Text under study:
+ + + + + + +
Re: Reversable Ischaemia
I may be wrong, but I think that, If there is isquemia, in particular if there is death tissue (remember the abnormal part detected in the perfusion scan), there is a problem with the energy that your myocardium gets.
After this short angiography, did the dr any indication of what is the abnormal part detected in the perfusion scan??
Now to my knowledge, potential cause of isquemia are:
1) Lack of oxygen due to:
a) Block in your arteries (apparently ruled out)
b) Spasms in your arteries, having you angina, I think that he should have tested this in the angiography. To do it they inject a product that, if you are sensible to it,it will induce the spasm. Spasms produces angina without exertion.
c) Myocardial bridge: The muscle has grown over the artery and in every heart pulse it close the blood flow. But this also should have been seen in the angiography.
d) Blockade of small myocardial vessels.
e) Strong anemia
2) Lack of ATP. ATP is the real energy that the muscle cell needs. It is generated as part of the myocardial metabolism. To be generated a number of nutrients are necessary, but, under certain diseases, some of those are not properly produced. I am not an expert but Carnitine, Taurine and D-ribose seems to be part of the equation.
If I were you, I will ask for a copy of the angiography (they can give to you in CD) and ask a second opinion.
Or anyway, your cardiologist should be able to tell you why you have the angina and how to treat them.
+ + + + + + +
Data provided:
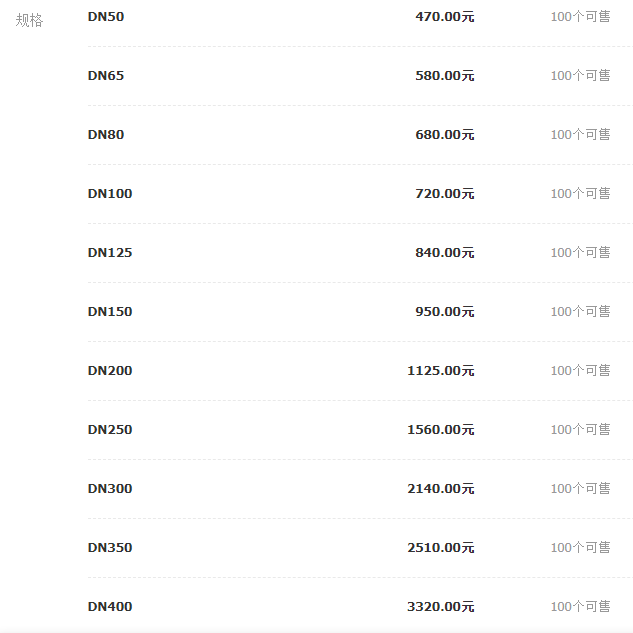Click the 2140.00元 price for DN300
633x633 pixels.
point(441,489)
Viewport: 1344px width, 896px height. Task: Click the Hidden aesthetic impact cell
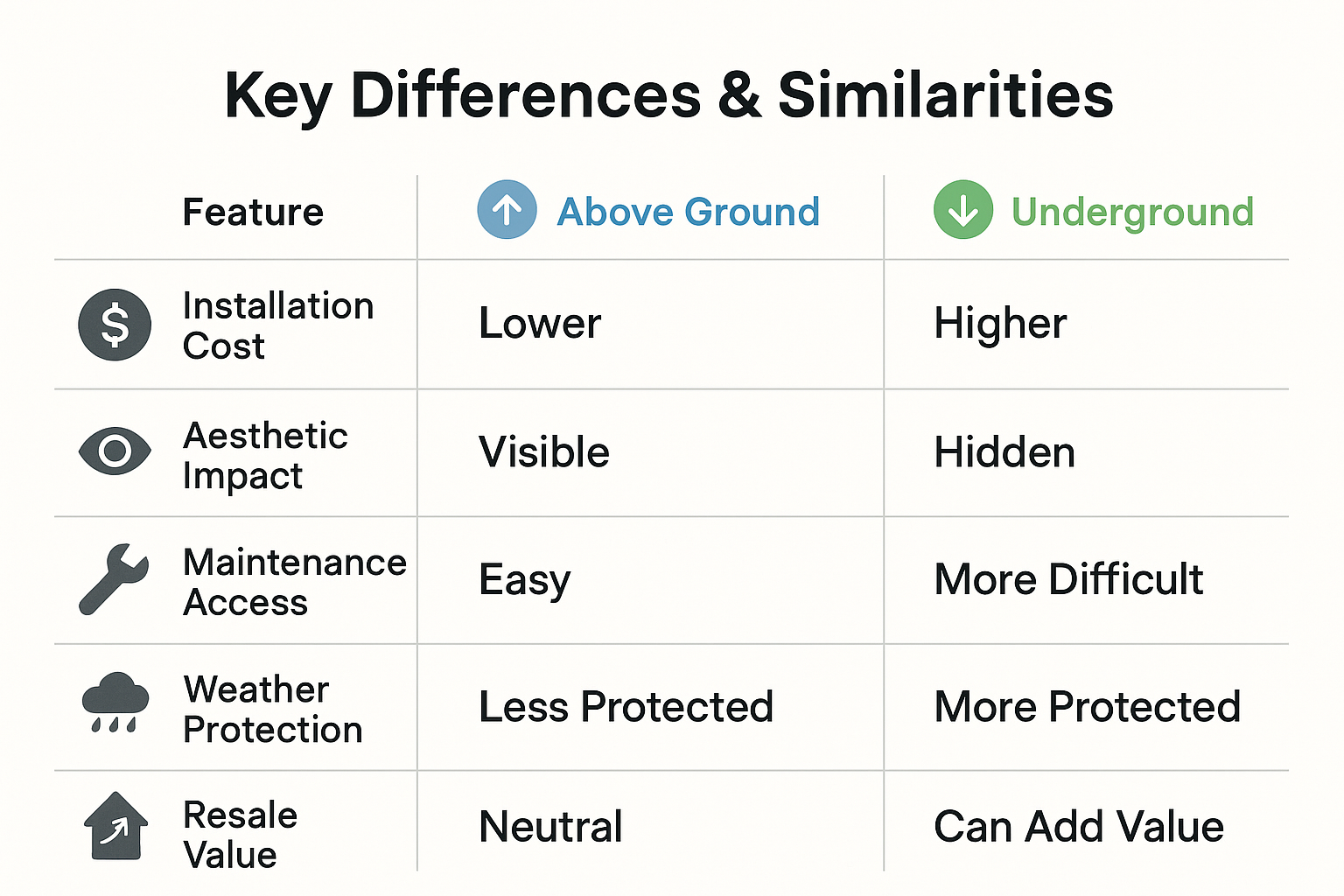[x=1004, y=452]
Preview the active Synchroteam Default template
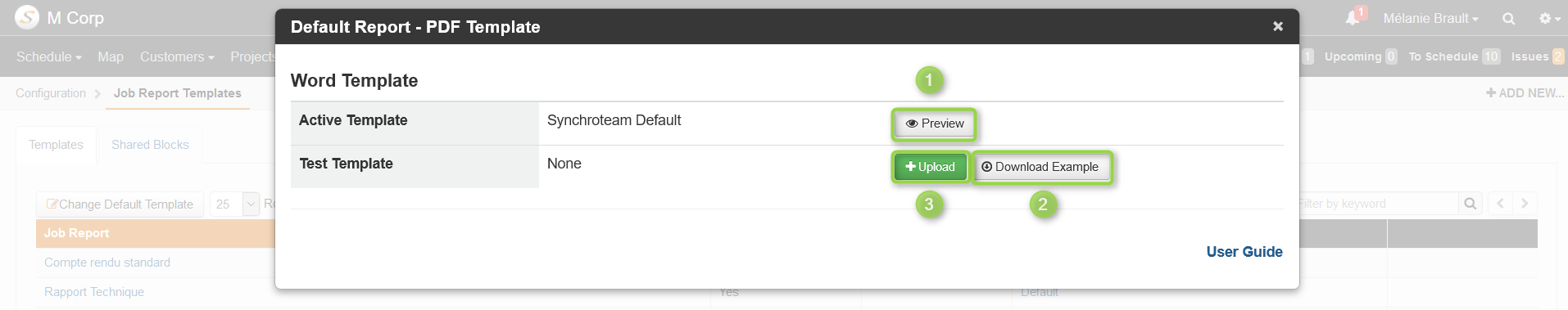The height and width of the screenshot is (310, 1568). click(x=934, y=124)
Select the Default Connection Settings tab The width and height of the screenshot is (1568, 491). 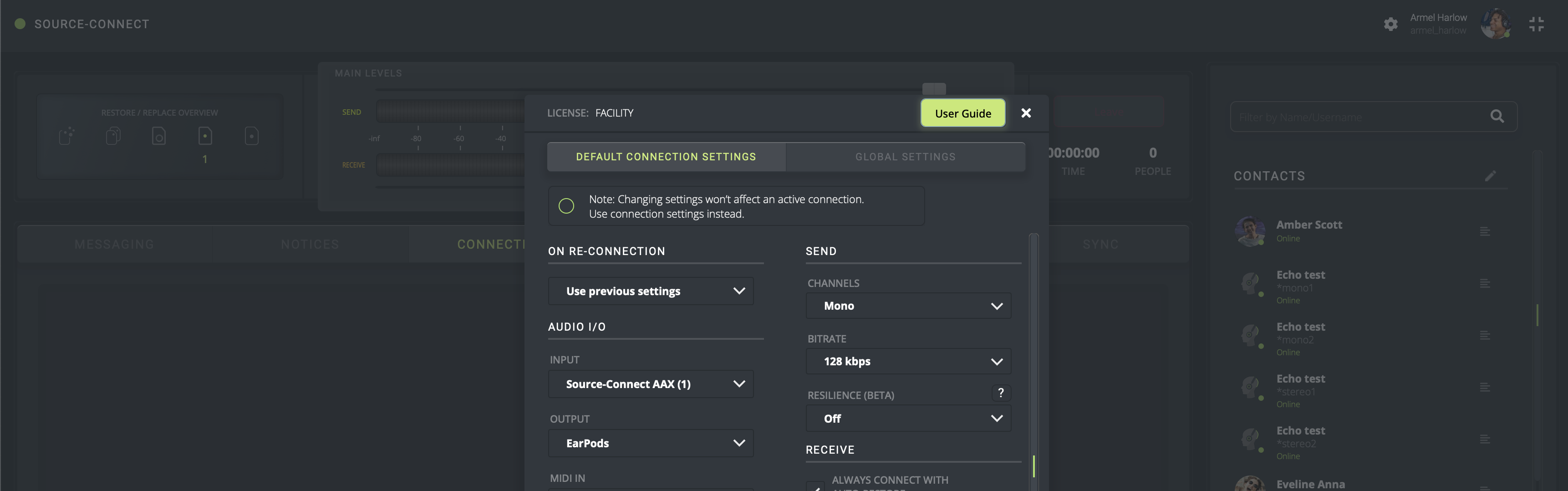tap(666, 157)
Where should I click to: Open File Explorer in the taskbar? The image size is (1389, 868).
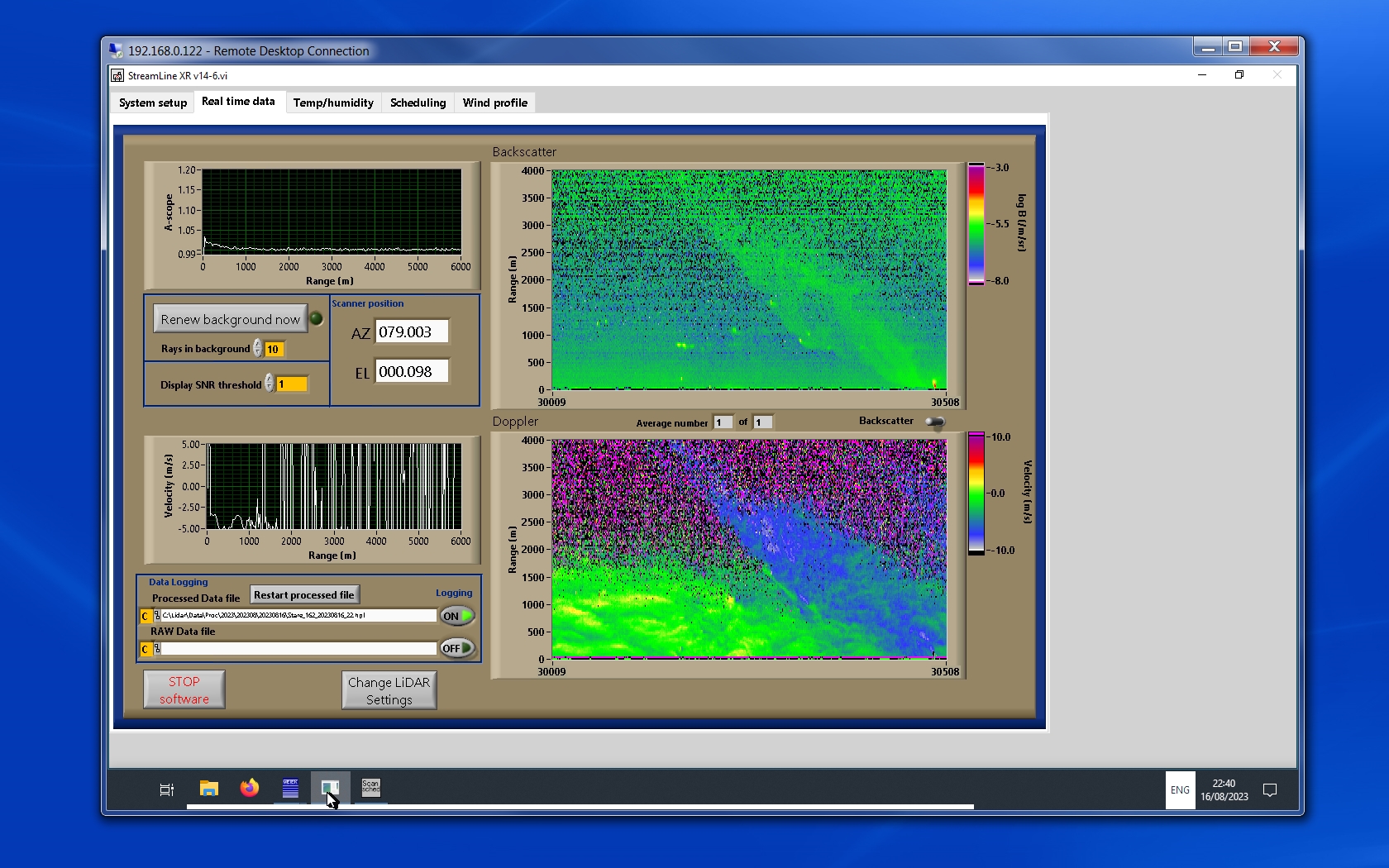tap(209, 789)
+ + + + + + +
Check your understanding:
1. In the ischemia post, list every cause given under lack of oxygen.
2. Please update the ischemia post's passage beginning with the words "Re: Reversable Ischaemia" and ending with "(apparently ruled out)", putting "coronary arteries" wherever "arteries" appears.
3. What does the ischemia post say ATP is?

Results of the tasks:
1. Block in your arteries; spasms in your arteries; myocardial bridge; blockade of small myocardial vessels; strong anemia

2.
Re: Reversable Ischaemia
I may be wrong, but I think that, If there is isquemia, in particular if there is death tissue (remember the abnormal part detected in the perfusion scan), there is a problem with the energy that your myocardium gets.
After this short angiography, did the dr any indication of what is the abnormal part detected in the perfusion scan??
Now to my knowledge, potential cause of isquemia are:
1) Lack of oxygen due to:
a) Block in your coronary arteries (apparently ruled out)

3. It is the real energy that the muscle cell needs.